If you have a large helpsite, you may want to know where the click occurred. You can use Javascript to get the URL of the page or the title of the page and automatically embed that into the email that is sent. Here is sample Javascript code to put into either the top of each HTML file or in a separate file that the HTML file refers to. You can see this code in use at docs.imis.com, thanks to Melissa Burpo‘s implementation (she adapted code from webmasterworld.com for us).

<script language=”Javascript” type=”text/javascript”>
{
//variables
var subject = “Help feedback: ” +  document.title
var bodytext = “Topic: ” + document.URL + ” – ” + document.lastModified
var pagesubject = “Link to topic: ” +  document.title
var pagebodytext = “Topic: ” + document.URL

//output an email link
document.write(‘ | <a href=\”mailto:writers@company.com?subject=’ + pagesubject + ‘&body=’ + pagebodytext + ‘\” title=\”Email this page\”>’);
document.write(‘Email us</a> |’);
}
</script>

Some of the benefits of this approach is that email is simple and universally understood by customers. An email link offers a feedback mechanism without much overhead programming or implementation. But you may need to watch out for email collection robots that take your email addresses from the mailto code and use it for spam purposes. Also, you might not get the type of feedback you want, such as people only reporting typos, rather than offering substantial additional information.
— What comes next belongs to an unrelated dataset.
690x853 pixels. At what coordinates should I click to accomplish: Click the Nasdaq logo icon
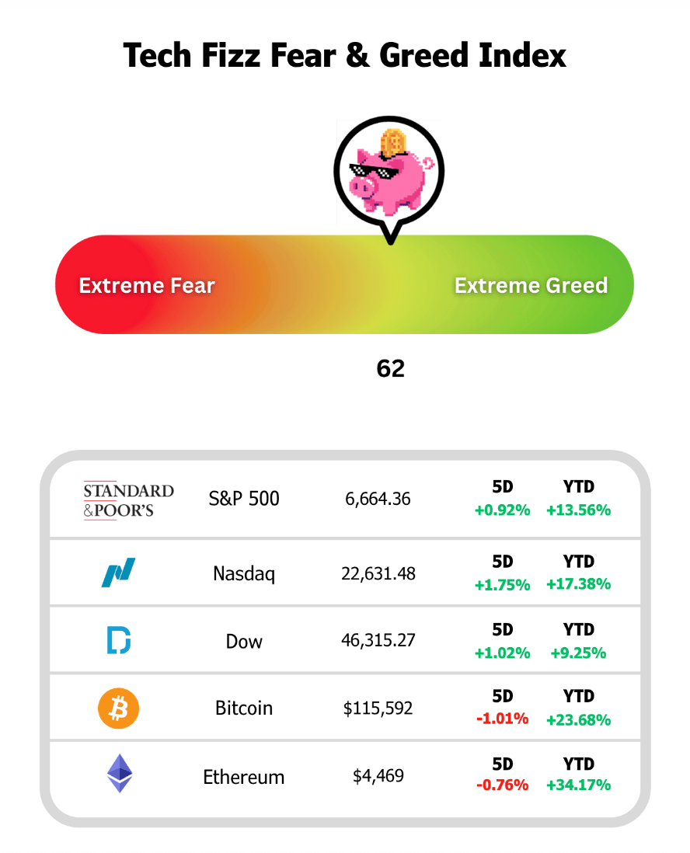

I’ve got an article that will be published on the WritersUA site soon with additional conversation and community documentation examples, but this one is a great starting point if you have your help site on the Internet but haven’t started interaction with customers at all.

Collaboration thoughts

Some of my favorite quotes that make me chuckle are the ones about collaborative authoring and the difficulty being people, not tools.

For example, Alan Porter recently wrote an article Wikis in the workplace: a practical introduction for Ars Technica. My favorite line from the comments was “Remember that the people contributing to it are the same people who steal each other’s lunch from the fridge and regularly screw up the different between reply/reply all/forward.” Bwah hah ha.

But intense collaboration efforts can be inspirational. For example, Adam Hyde, the founder of FLOSS Manuals, recently tried out the new collaborative authoring platform, an open source product called Booki. Last week they held a book sprint at Transmediale festival (www.transmediale.de). He was quite nervous about it – not only were they trying out a new collaborative authoring tool, but he also had not led a book sprint for a book that was not an instruction manual.

With five authors to start, and post-it notes galore, the team outlined the basic concepts and ideas they wanted to explore in the book. The Collaborative Futures book writting in five days is now available at http://www.booki.cc/collaborativefutures/. With 33,000 words and a 200-500 copy first run, by traditional standards it’s a success, or as Mushon Zer-Aviv puts it, “It is not bad at all”.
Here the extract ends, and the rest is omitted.